Provide a character-exact reproduction of the lines from the line with "Tarifa de Llum per hores (570, 1296)" to the end of the entries.

GIVEN DATA:
_ _ _ _

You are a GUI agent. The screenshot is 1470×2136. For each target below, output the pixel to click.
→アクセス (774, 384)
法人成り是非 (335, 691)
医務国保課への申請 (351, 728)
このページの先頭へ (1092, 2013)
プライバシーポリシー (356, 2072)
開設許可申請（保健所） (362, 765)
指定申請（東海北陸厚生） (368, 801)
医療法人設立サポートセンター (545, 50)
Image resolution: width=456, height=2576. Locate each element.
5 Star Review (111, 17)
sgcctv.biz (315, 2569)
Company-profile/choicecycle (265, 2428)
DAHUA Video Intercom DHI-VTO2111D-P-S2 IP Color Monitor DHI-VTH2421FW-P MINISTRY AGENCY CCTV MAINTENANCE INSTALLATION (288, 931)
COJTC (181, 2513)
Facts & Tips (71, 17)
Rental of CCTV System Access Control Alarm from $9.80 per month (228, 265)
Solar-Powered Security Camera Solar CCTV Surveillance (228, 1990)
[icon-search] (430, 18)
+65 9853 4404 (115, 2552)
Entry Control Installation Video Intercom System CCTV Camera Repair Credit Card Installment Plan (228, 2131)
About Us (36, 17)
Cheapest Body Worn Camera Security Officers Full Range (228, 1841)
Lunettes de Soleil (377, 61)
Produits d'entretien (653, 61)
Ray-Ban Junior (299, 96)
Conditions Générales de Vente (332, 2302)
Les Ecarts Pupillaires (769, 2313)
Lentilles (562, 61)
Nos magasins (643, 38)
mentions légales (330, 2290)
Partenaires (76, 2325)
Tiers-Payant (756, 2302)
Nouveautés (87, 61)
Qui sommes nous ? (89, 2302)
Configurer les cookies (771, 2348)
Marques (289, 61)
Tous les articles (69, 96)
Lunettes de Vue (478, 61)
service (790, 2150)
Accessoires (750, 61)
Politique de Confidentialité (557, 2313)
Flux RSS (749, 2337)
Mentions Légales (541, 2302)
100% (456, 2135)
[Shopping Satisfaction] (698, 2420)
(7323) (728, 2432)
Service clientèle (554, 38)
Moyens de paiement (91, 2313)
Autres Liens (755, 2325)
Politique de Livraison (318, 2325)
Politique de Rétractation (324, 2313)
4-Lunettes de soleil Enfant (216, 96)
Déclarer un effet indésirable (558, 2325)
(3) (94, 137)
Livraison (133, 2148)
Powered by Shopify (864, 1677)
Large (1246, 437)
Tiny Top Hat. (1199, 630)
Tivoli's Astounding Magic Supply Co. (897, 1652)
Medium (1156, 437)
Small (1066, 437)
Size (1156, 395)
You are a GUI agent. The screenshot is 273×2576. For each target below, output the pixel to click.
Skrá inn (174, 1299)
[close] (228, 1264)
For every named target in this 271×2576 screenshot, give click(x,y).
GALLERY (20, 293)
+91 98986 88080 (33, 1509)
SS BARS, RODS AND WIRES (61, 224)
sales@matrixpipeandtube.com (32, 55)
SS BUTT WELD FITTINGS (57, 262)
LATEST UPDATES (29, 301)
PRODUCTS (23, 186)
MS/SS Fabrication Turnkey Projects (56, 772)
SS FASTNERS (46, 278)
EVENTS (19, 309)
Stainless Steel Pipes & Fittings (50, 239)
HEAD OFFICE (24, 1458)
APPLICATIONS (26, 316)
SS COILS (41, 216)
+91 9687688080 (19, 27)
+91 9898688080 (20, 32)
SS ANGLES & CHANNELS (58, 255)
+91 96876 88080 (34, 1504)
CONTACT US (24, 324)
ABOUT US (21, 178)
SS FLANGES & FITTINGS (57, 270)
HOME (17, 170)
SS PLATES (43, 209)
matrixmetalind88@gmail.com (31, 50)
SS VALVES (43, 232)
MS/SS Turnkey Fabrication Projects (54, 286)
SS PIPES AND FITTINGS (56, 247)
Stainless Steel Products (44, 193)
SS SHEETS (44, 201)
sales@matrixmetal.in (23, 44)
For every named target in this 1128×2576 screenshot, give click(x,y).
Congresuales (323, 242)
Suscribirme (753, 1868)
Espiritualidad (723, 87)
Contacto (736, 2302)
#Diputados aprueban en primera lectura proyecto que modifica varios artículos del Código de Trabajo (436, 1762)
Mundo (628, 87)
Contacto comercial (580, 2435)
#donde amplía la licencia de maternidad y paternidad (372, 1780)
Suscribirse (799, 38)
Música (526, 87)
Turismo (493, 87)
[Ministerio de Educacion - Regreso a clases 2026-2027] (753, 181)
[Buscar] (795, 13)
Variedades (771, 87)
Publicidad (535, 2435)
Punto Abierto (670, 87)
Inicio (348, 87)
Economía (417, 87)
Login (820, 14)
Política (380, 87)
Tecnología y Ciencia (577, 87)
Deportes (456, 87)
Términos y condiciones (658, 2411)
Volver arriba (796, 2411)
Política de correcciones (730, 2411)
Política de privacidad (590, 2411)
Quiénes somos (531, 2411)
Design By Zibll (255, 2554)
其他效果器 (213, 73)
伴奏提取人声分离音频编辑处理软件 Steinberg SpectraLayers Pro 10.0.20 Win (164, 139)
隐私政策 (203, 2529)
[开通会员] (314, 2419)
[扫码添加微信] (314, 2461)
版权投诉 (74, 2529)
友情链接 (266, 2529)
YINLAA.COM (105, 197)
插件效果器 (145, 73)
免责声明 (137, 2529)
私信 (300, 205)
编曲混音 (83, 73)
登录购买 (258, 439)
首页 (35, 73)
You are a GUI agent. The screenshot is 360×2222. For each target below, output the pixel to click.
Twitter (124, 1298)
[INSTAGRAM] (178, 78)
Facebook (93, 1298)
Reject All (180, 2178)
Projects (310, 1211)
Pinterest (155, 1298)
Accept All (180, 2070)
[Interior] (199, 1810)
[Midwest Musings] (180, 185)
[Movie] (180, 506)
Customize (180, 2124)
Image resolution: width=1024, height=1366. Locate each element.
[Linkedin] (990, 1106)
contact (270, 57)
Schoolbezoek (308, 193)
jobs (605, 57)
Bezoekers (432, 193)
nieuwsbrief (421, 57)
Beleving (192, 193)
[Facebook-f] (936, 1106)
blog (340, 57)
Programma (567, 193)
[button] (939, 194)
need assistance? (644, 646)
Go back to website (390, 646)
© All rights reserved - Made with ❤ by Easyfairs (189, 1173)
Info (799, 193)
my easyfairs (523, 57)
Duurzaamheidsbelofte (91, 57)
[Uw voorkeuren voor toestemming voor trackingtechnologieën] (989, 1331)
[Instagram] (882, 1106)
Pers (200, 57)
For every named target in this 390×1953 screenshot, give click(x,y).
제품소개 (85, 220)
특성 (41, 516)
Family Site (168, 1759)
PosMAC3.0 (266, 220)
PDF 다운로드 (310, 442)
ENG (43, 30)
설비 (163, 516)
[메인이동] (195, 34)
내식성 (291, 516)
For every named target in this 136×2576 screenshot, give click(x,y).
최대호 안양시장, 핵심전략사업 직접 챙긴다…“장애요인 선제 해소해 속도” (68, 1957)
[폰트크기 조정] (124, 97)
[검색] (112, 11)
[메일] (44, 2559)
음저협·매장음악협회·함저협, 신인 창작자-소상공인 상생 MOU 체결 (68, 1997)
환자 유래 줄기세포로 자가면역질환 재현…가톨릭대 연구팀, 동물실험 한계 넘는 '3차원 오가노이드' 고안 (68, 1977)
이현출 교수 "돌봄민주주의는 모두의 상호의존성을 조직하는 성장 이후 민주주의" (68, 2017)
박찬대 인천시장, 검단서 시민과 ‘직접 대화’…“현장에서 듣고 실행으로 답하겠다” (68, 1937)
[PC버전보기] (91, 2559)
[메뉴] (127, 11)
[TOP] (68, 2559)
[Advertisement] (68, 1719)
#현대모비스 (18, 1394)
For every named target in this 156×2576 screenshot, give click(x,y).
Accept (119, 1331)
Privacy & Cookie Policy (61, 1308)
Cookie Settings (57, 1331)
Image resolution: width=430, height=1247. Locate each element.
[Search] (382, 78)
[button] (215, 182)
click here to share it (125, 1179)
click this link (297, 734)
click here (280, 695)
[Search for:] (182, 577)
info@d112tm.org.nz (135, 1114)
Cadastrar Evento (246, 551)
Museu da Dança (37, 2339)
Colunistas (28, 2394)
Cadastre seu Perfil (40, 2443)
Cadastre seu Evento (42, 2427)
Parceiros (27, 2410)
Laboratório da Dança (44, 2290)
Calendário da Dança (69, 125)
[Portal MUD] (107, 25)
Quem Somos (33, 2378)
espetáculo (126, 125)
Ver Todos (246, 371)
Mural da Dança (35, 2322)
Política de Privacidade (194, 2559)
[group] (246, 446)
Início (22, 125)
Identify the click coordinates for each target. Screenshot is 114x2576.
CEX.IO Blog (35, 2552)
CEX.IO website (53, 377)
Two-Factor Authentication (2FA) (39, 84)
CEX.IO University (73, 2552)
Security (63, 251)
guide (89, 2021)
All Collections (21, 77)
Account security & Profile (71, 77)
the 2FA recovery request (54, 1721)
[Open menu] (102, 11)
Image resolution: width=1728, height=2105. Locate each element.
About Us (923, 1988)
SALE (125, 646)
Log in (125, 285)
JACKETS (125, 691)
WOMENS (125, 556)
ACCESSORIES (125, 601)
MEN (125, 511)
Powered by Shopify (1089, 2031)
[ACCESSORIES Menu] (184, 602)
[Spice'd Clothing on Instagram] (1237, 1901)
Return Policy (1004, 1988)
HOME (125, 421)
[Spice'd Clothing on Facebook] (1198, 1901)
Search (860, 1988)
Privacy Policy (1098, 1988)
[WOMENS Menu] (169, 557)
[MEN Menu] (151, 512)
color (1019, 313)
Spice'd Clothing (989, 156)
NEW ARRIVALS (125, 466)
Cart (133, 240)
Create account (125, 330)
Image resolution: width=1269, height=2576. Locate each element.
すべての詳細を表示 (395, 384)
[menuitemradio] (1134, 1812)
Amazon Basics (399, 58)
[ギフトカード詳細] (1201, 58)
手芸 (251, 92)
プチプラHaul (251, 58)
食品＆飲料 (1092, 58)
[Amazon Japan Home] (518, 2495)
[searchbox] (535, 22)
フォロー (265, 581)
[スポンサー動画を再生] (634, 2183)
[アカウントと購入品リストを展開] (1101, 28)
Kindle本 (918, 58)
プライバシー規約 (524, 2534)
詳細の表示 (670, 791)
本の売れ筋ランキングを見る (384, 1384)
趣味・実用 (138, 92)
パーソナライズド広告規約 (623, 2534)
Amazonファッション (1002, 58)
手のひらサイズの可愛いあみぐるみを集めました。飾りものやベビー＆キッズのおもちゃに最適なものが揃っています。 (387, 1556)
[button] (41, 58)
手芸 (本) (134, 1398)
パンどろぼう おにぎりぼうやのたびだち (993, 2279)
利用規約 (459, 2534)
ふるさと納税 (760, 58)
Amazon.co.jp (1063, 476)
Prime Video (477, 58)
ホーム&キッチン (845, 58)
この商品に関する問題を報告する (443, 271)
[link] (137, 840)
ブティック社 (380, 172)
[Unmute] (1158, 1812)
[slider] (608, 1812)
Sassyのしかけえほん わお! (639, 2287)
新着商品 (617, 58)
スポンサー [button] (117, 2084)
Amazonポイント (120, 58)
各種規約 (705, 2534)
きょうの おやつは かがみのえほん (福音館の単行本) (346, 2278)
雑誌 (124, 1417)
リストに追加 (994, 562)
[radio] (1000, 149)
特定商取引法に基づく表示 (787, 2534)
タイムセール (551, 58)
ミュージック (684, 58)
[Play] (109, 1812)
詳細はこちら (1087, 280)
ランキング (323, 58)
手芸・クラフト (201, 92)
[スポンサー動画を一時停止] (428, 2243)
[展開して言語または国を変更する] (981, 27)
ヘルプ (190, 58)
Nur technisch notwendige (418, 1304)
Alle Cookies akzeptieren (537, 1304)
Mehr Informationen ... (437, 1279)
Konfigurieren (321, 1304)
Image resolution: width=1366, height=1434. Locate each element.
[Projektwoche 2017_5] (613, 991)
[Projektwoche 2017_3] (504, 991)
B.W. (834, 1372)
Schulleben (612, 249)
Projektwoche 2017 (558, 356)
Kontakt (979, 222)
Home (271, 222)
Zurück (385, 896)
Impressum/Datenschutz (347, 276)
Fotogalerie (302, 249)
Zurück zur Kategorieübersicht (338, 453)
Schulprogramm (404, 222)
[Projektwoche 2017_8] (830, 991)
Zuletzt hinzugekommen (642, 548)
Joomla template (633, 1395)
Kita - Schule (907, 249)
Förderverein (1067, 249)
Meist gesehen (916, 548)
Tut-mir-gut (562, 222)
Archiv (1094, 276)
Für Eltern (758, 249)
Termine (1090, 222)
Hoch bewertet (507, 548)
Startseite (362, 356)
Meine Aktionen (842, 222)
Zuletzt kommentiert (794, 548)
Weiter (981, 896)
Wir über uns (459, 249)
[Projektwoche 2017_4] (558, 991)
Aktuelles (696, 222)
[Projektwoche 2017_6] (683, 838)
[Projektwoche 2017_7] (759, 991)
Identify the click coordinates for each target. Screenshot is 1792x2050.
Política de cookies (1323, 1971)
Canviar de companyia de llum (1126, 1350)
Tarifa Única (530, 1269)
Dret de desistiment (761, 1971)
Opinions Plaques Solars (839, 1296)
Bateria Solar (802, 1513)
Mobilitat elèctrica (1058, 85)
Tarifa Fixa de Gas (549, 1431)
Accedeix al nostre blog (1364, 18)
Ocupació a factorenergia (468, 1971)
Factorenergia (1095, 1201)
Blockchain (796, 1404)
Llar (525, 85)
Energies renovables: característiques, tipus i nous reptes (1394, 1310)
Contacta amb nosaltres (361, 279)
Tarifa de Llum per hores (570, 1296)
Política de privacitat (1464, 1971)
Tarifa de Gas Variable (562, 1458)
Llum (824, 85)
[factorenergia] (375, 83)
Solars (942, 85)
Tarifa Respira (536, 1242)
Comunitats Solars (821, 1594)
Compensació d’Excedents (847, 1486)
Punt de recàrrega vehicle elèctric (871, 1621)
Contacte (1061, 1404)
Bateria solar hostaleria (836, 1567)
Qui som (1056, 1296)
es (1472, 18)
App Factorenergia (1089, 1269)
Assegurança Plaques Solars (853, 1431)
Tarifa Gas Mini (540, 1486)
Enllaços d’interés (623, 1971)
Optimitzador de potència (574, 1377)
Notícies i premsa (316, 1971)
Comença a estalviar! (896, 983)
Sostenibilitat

_ _ _ _

RESULT:
Tarifa de Llum per hores (570, 1296)
Política de privacitat (1464, 1971)
Tarifa de Gas Variable (562, 1458)
Llum (824, 85)
[factorenergia] (375, 83)
Solars (942, 85)
Tarifa Respira (536, 1242)
Comunitats Solars (821, 1594)
Compensació d’Excedents (847, 1486)
Punt de recàrrega vehicle elèctric (871, 1621)
Contacte (1061, 1404)
Bateria solar hostaleria (836, 1567)
Qui som (1056, 1296)
es (1472, 18)
App Factorenergia (1089, 1269)
Assegurança Plaques Solars (853, 1431)
Tarifa Gas Mini (540, 1486)
Enllaços d’interés (623, 1971)
Optimitzador de potència (574, 1377)
Notícies i premsa (316, 1971)
Comença a estalviar! (896, 983)
Sostenibilitat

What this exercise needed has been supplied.